Lattice-based inference (Datalog^L). Body: JSON.

```bash
curl -X POST http://localhost:7878/datalog/infer/my-ontology/lattice \
  -H "Content-Type: application/json" \
  -d '{"lattice": "min"}'
# → {"derived": 5}
```

### Phase 3 — Query & constraints

#### `POST /datalog/query/{rule_set}`

Goal-directed query via magic sets. Body: Datalog goal text.

```bash
curl -X POST http://localhost:7878/datalog/query/my-ontology \
  -H "Content-Type: text/x-datalog" \
  -d 'ancestor(ex:alice, ?y).'
# → {"derived": 5, "iterations": 2, "matching": [{"y": "http://example.org/bob"}, …]}
```

#### `GET /datalog/constraints`

Check all constraint rules; return violations.

```bash
curl http://localhost:7878/datalog/constraints
# → [{"rule": "no_self_parent", "violated": false}, …]
```

#### `GET /datalog/constraints/{rule_set}`

Check constraints for a specific rule set.

```bash
curl http://localhost:7878/datalog/constraints/my-ontology
```

### Phase 4 — Admin & monitoring

#### `GET /datalog/stats/cache`

Rule plan cache statistics.

```bash
curl http://localhost:7878/datalog/stats/cache
# → {"size": 12, "hits": 340, "misses": 8, …}
```

#### `GET /datalog/stats/tabling`

Tabling/memoization cache statistics.

```bash
curl http://localhost:7878/datalog/stats/tabling
# → {"entries": 100, "hit_rate": 0.82, …}
```

#### `GET /datalog/lattices`

List registered lattice types.

```bash
curl http://localhost:7878/datalog/lattices
# → [{"name": "min", "join_fn": "LEAST", "bottom": "Infinity"}, …]
```

#### `POST /datalog/lattices`

Register a new lattice type. Body: JSON.

```bash
curl -X POST http://localhost:7878/datalog/lattices \
  -H "Content-Type: application/json" \
  -d '{"name": "my_min", "join_fn": "my_schema.my_min", "bottom": "9999"}'
# → {"created": "my_min"}
```

#### `GET /datalog/views`

List all Datalog materialized views.

```bash
curl http://localhost:7878/datalog/views
# → [{"name": "ancestor_view", "goal": "ancestor(?x, ?y).", …}, …]
```

#### `POST /datalog/views`

Create a Datalog materialized view.

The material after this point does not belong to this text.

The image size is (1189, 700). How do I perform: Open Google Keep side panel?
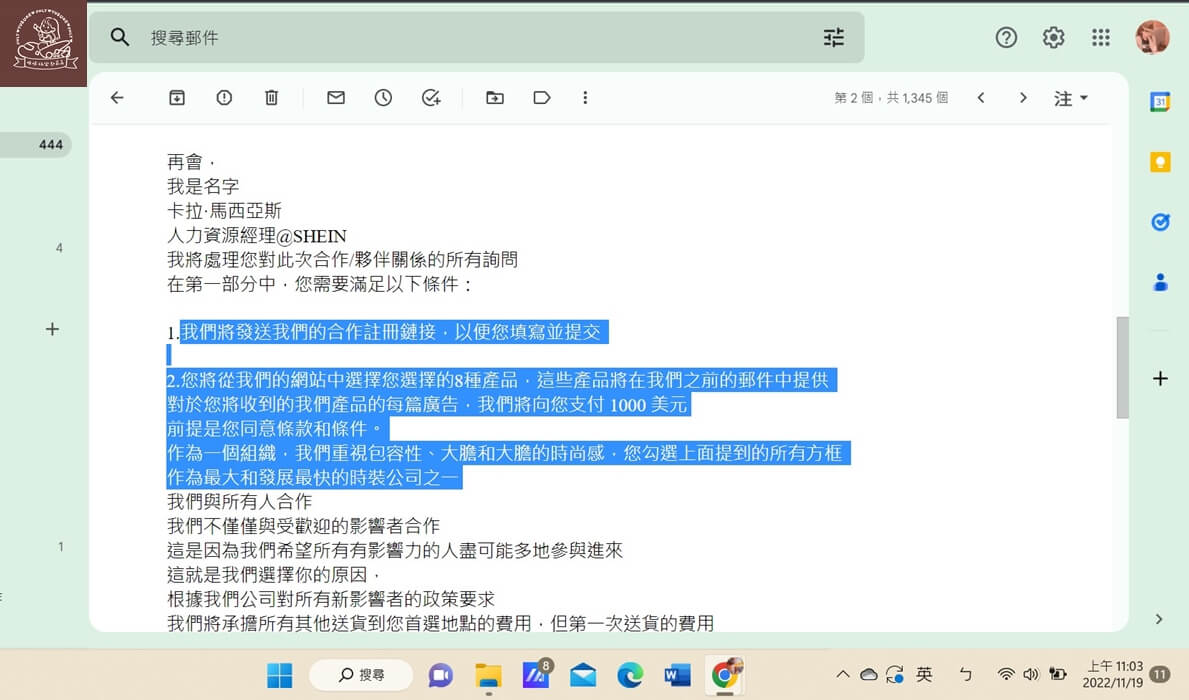(1159, 161)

Body: JSON.

```bash
curl -X POST http://localhost:7878/datalog/views \
  -H "Content-Type: application/json" \
  -d '{"name": "ancestor_view", "goal": "ancestor(?x, ?y).", "rule_set": "my-ontology"}'
# → {"created": "ancestor_view"}
```

#### `DELETE /datalog/views/{name}`

Drop a Datalog materialized view.

```bash
curl -X DELETE http://localhost:7878/datalog/views/ancestor_view
# → {"dropped": "ancestor_view"}
```

### Error codes

| HTTP Status | `error` field | Trigger |
|---|---|---|
| `400` | `datalog_parse_error` | Malformed Datalog rule text |
| `400` | `datalog_goal_error` | Invalid goal pattern |
| `400` | `invalid_request` | Missing body, wrong content-type, non-numeric `rule_id` |
| `404` | `rule_set_not_found` | Infer/drop on a nonexistent rule set |
| `401` | — | Missing or invalid `Authorization` token |
| `503` | `service_unavailable` | Connection pool exhausted |

All error responses include a `trace_id` field for log correlation.